__WHAT THE TASK REQUIRES__
Copy out every item below word for word, keeping each line unchanged.

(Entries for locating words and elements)

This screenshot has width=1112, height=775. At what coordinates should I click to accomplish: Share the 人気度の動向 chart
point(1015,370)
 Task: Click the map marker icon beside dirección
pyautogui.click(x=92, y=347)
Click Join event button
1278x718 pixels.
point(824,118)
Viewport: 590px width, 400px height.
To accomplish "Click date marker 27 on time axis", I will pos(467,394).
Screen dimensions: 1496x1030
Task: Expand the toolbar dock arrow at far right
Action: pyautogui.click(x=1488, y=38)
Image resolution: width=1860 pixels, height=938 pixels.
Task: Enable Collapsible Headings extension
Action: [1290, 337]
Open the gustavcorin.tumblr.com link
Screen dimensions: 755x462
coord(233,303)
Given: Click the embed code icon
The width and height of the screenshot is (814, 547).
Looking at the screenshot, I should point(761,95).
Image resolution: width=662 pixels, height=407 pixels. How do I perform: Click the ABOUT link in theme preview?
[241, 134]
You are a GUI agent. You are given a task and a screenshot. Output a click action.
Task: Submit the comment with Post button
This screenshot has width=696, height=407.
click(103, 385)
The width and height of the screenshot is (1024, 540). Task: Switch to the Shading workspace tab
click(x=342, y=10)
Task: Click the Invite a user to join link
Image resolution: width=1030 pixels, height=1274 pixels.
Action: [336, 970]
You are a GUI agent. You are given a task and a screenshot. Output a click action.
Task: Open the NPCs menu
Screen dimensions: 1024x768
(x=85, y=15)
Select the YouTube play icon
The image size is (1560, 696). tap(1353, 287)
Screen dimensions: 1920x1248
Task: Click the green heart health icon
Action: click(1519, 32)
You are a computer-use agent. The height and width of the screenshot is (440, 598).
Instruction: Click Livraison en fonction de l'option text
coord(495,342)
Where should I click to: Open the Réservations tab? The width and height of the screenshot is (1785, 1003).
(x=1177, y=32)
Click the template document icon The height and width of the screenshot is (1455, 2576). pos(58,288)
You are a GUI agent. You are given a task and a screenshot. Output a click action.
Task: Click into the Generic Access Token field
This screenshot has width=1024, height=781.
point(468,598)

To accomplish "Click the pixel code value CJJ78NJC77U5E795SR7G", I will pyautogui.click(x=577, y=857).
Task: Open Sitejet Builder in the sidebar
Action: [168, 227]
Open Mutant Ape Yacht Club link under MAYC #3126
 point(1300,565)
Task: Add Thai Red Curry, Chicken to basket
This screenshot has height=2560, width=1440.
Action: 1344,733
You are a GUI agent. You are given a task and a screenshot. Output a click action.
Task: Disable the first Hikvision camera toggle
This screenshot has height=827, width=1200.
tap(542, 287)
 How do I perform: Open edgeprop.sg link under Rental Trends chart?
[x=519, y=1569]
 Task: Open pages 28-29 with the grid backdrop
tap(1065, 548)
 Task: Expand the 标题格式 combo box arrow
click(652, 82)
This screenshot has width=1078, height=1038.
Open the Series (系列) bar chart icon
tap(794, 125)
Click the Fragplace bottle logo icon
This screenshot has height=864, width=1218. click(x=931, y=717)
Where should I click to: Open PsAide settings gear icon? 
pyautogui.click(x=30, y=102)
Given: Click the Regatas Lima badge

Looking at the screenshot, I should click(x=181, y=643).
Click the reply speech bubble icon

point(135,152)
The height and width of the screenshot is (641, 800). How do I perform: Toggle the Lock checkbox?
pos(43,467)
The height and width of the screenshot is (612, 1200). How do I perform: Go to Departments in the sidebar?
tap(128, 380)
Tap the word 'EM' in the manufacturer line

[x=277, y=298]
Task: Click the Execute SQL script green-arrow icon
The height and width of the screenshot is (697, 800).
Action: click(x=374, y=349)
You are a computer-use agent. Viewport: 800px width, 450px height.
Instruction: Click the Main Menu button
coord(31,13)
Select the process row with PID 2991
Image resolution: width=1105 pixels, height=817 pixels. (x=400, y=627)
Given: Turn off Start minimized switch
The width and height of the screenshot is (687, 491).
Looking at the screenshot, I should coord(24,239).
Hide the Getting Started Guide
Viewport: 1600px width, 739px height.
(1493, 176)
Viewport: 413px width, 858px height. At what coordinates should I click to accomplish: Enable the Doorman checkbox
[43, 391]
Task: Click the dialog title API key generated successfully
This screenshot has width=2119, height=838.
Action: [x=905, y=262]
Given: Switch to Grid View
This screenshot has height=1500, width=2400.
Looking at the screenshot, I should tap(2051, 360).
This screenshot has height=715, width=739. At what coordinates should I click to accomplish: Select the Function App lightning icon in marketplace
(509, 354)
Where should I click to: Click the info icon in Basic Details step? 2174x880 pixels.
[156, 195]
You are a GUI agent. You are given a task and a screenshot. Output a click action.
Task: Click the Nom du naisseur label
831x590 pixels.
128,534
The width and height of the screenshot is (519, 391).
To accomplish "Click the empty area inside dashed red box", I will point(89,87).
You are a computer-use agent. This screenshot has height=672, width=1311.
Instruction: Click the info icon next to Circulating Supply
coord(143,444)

__TASK RESPONSE__
This screenshot has width=1112, height=775. At what coordinates should I click to accomplish: Share the 人気度の動向 chart
point(1015,370)
 Task: Click the map marker icon beside dirección
pyautogui.click(x=92, y=347)
Click Join event button
1278x718 pixels.
point(824,118)
Viewport: 590px width, 400px height.
To accomplish "Click date marker 27 on time axis", I will pos(467,394).
Screen dimensions: 1496x1030
Task: Expand the toolbar dock arrow at far right
Action: pyautogui.click(x=1488, y=38)
Image resolution: width=1860 pixels, height=938 pixels.
Task: Enable Collapsible Headings extension
Action: [1290, 337]
Open the gustavcorin.tumblr.com link
Screen dimensions: 755x462
coord(233,303)
Given: Click the embed code icon
The width and height of the screenshot is (814, 547).
Looking at the screenshot, I should point(761,95).
Image resolution: width=662 pixels, height=407 pixels. How do I perform: Click the ABOUT link in theme preview?
[241, 134]
You are a GUI agent. You are given a task and a screenshot. Output a click action.
Task: Submit the comment with Post button
This screenshot has width=696, height=407.
click(103, 385)
The width and height of the screenshot is (1024, 540). Task: Switch to the Shading workspace tab
click(x=342, y=10)
Task: Click the Invite a user to join link
Image resolution: width=1030 pixels, height=1274 pixels.
Action: [336, 970]
You are a GUI agent. You are given a task and a screenshot. Output a click action.
Task: Open the NPCs menu
Screen dimensions: 1024x768
(x=85, y=15)
Select the YouTube play icon
The image size is (1560, 696). tap(1353, 287)
Screen dimensions: 1920x1248
Task: Click the green heart health icon
Action: click(1519, 32)
You are a computer-use agent. The height and width of the screenshot is (440, 598).
Instruction: Click Livraison en fonction de l'option text
coord(495,342)
Where should I click to: Open the Réservations tab? The width and height of the screenshot is (1785, 1003).
(x=1177, y=32)
Click the template document icon The height and width of the screenshot is (1455, 2576). pos(58,288)
You are a GUI agent. You are given a task and a screenshot. Output a click action.
Task: Click into the Generic Access Token field
This screenshot has width=1024, height=781.
point(468,598)

To accomplish "Click the pixel code value CJJ78NJC77U5E795SR7G", I will pyautogui.click(x=577, y=857).
Task: Open Sitejet Builder in the sidebar
Action: [168, 227]
Open Mutant Ape Yacht Club link under MAYC #3126
 point(1300,565)
Task: Add Thai Red Curry, Chicken to basket
This screenshot has height=2560, width=1440.
Action: 1344,733
You are a GUI agent. You are given a task and a screenshot. Output a click action.
Task: Disable the first Hikvision camera toggle
This screenshot has height=827, width=1200.
tap(542, 287)
 How do I perform: Open edgeprop.sg link under Rental Trends chart?
[x=519, y=1569]
 Task: Open pages 28-29 with the grid backdrop
tap(1065, 548)
 Task: Expand the 标题格式 combo box arrow
click(652, 82)
This screenshot has width=1078, height=1038.
Open the Series (系列) bar chart icon
tap(794, 125)
Click the Fragplace bottle logo icon
This screenshot has height=864, width=1218. click(x=931, y=717)
Where should I click to: Open PsAide settings gear icon? 
pyautogui.click(x=30, y=102)
Given: Click the Regatas Lima badge

Looking at the screenshot, I should click(x=181, y=643).
Click the reply speech bubble icon

point(135,152)
The height and width of the screenshot is (641, 800). How do I perform: Toggle the Lock checkbox?
pos(43,467)
The height and width of the screenshot is (612, 1200). How do I perform: Go to Departments in the sidebar?
tap(128, 380)
Tap the word 'EM' in the manufacturer line

[x=277, y=298]
Task: Click the Execute SQL script green-arrow icon
The height and width of the screenshot is (697, 800).
Action: click(x=374, y=349)
You are a computer-use agent. Viewport: 800px width, 450px height.
Instruction: Click the Main Menu button
coord(31,13)
Select the process row with PID 2991
Image resolution: width=1105 pixels, height=817 pixels. (x=400, y=627)
Given: Turn off Start minimized switch
The width and height of the screenshot is (687, 491).
Looking at the screenshot, I should coord(24,239).
Hide the Getting Started Guide
Viewport: 1600px width, 739px height.
(1493, 176)
Viewport: 413px width, 858px height. At what coordinates should I click to accomplish: Enable the Doorman checkbox
[43, 391]
Task: Click the dialog title API key generated successfully
This screenshot has width=2119, height=838.
Action: [x=905, y=262]
Given: Switch to Grid View
This screenshot has height=1500, width=2400.
Looking at the screenshot, I should tap(2051, 360).
This screenshot has height=715, width=739. At what coordinates should I click to accomplish: Select the Function App lightning icon in marketplace
(509, 354)
Where should I click to: Click the info icon in Basic Details step? 2174x880 pixels.
[156, 195]
You are a GUI agent. You are given a task and a screenshot. Output a click action.
Task: Click the Nom du naisseur label
831x590 pixels.
128,534
The width and height of the screenshot is (519, 391).
To accomplish "Click the empty area inside dashed red box", I will point(89,87).
You are a computer-use agent. This screenshot has height=672, width=1311.
Instruction: Click the info icon next to Circulating Supply
coord(143,444)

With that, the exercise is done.